== Obiettivo ==
Riproduca senza alcuna modifica la parte del brano su Zarathustra che si apre con le parole contenenti "Come te, devo" e si chiude con "la sua missione.".

== Brano riportato ==
================
Sono dieci anni che vieni quassù nella mia grotta: ti saresti stancato della tua luce e di questo viaggio, senza di me, la mia aquila e il mio serpente…
Ecco! Sono stanco della mia saggezza, come un’ape che ha raccolto troppo miele; ho bisogno di mani tese per prenderlo”. (Nietzsche, Così parlò Zarathustra)
Zarathustra decide che è giunto il momento di staccarsi dalla sua coscienza elevata e, come il sole al tramonto, scendere dalla sua montagna per svuotare la sua saggezza nel mondo degli uomini comuni.
“Devo scendere negli abissi: come fai tu la sera, quando vai dietro al mare e porti la luce anche agli inferi, astro sovrabbondante!
Come te, devo scendere…
Ecco! Questa coppa vuole essere di nuovo vuota, e Zarathustra vuole essere di nuovo uomo”. (Nietzsche, Così parlò Zarathustra)
Durante la discesa Zarathustra incontra un vecchio solitario che chiede a Zarathustra che cosa abbia a che fare con l’umanità. Zarathustra risponde di amare gli uomini e di portare loro il dono della sua traboccante saggezza. Il vecchio avverte Zarathustra che l’umanità non prenderà bene la sua offerta, ma risponderà con il ridicolo e l’odio. Ma Zarathustra ignora l’avvertimento del vecchio e continua la sua missione.
Presto si imbatte in una città dove è radunata una folla in attesa dell’esibizione di un funambolo. Cogliendo l’opportunità di diffondere la sua saggezza, inizia a insegnare alla folla il suo principio cosmico di evoluzione creativa.
“Vi insegno il Superuomo. L’uomo è qualcosa che deve essere superato. Cosa avete fatto per superarlo? Tutte le creature finora hanno creato qualcosa che va oltre se stesse: e voi volete essere il riflusso di questa grande marea, e tornare agli animali piuttosto che superare l’uomo?”. (Nietzsche, Così parlò Zarathustra)
Il principio cosmico dell’evoluzione creativa di Zarathustra, in contrasto con l’evoluzione darwiniana, propone che l’evoluzione non sia guidata da mutazioni e adattamenti accidentali, ma da una forza teleologica che regola lo sviluppo della vita da uno stato spirituale inferiore a uno superiore. Questa forza è direttamente percepita dagli esseri umani come aspirazione, e abbracciando questa aspirazione, secondo Zarathustra, l’individuo può superare se stesso ed evolversi.
================
== Dati forniti ==
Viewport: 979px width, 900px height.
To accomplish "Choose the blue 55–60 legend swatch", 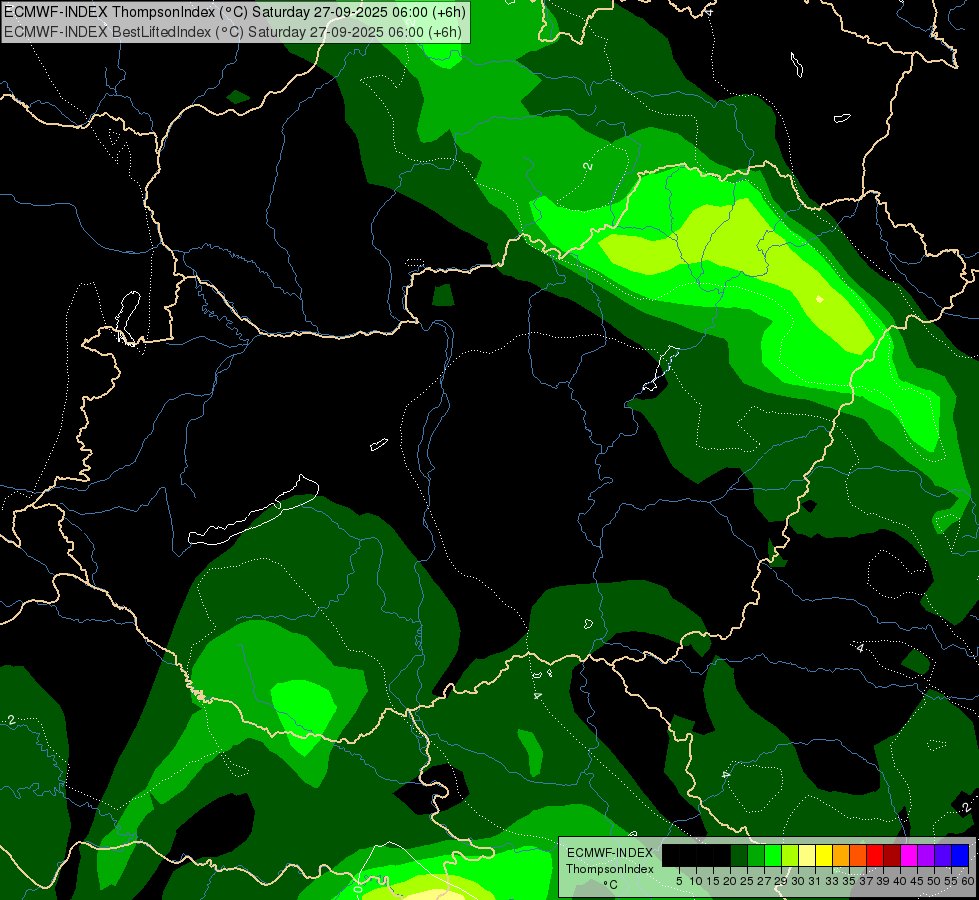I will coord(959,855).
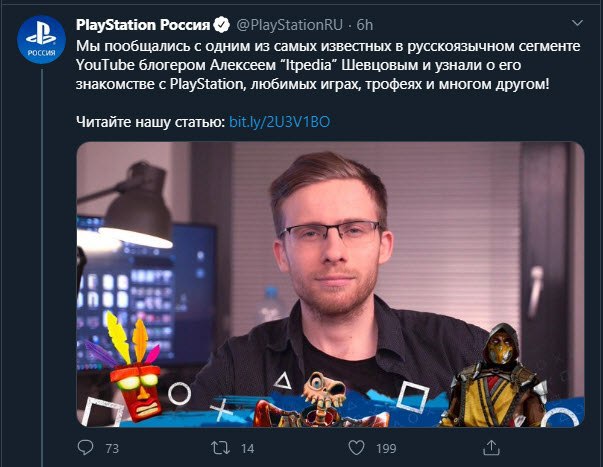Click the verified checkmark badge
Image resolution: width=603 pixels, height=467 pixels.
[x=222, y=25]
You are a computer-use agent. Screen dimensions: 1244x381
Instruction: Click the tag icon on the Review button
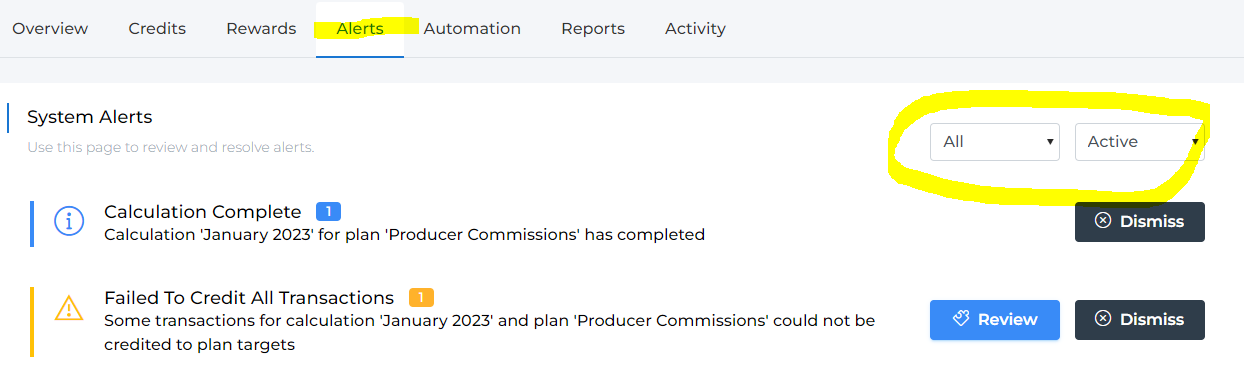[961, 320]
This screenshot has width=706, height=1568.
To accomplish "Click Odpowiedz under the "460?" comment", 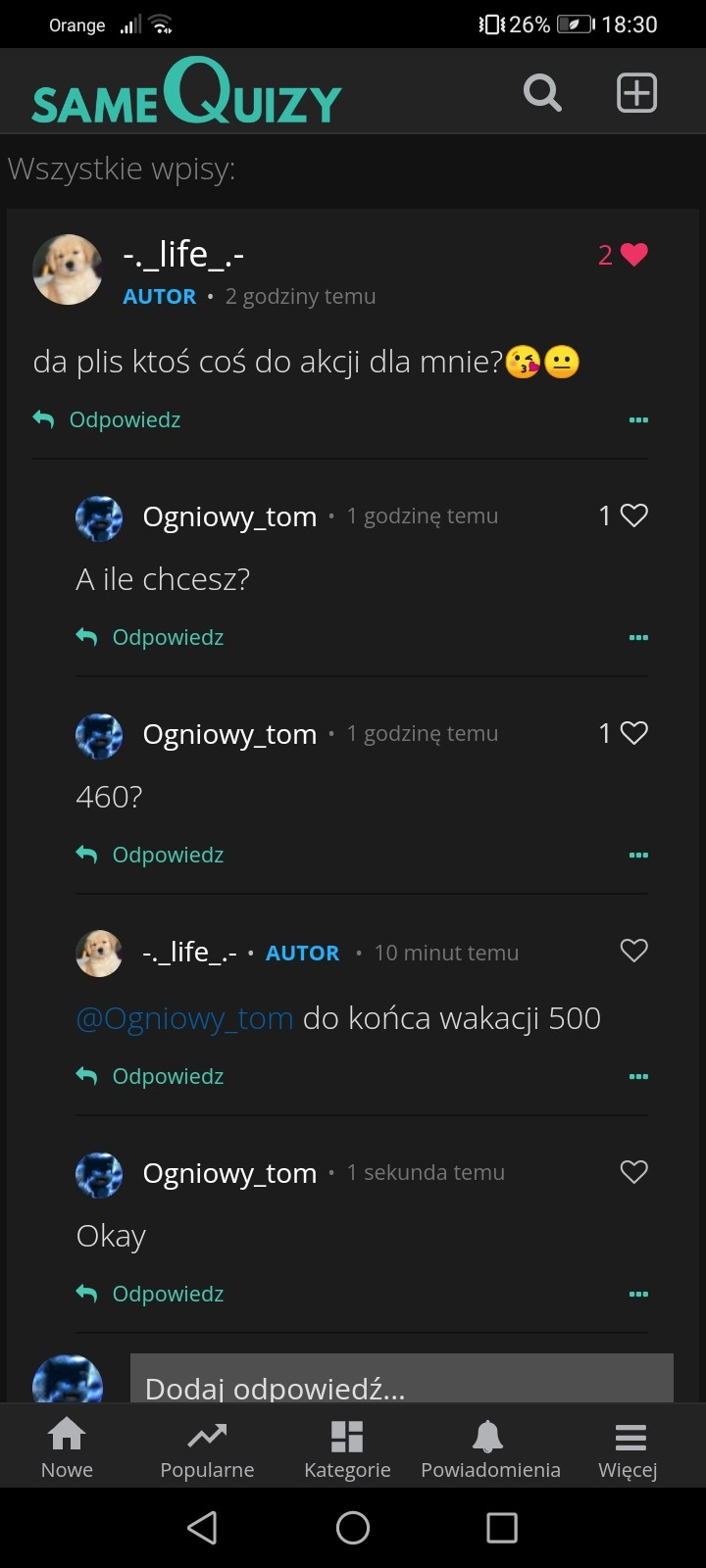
================
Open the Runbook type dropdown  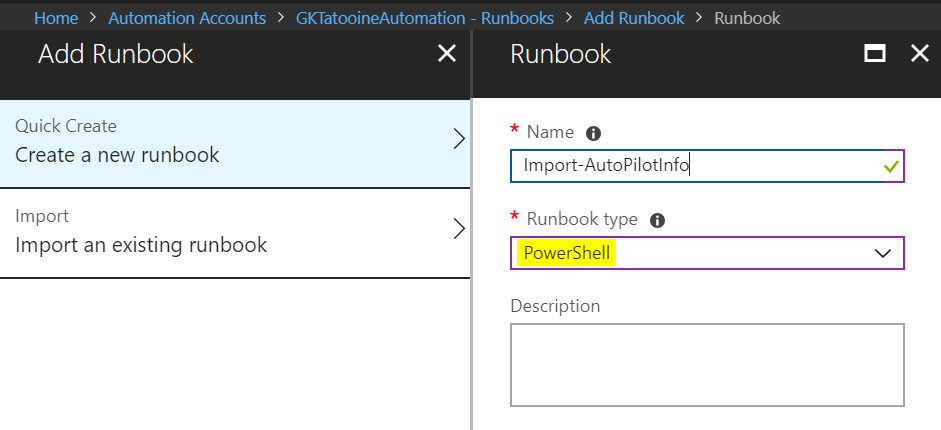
================
== Esito seguente ==
Come te, devo scendere…
Ecco! Questa coppa vuole essere di nuovo vuota, e Zarathustra vuole essere di nuovo uomo”. (Nietzsche, Così parlò Zarathustra)
Durante la discesa Zarathustra incontra un vecchio solitario che chiede a Zarathustra che cosa abbia a che fare con l’umanità. Zarathustra risponde di amare gli uomini e di portare loro il dono della sua traboccante saggezza. Il vecchio avverte Zarathustra che l’umanità non prenderà bene la sua offerta, ma risponderà con il ridicolo e l’odio. Ma Zarathustra ignora l’avvertimento del vecchio e continua la sua missione.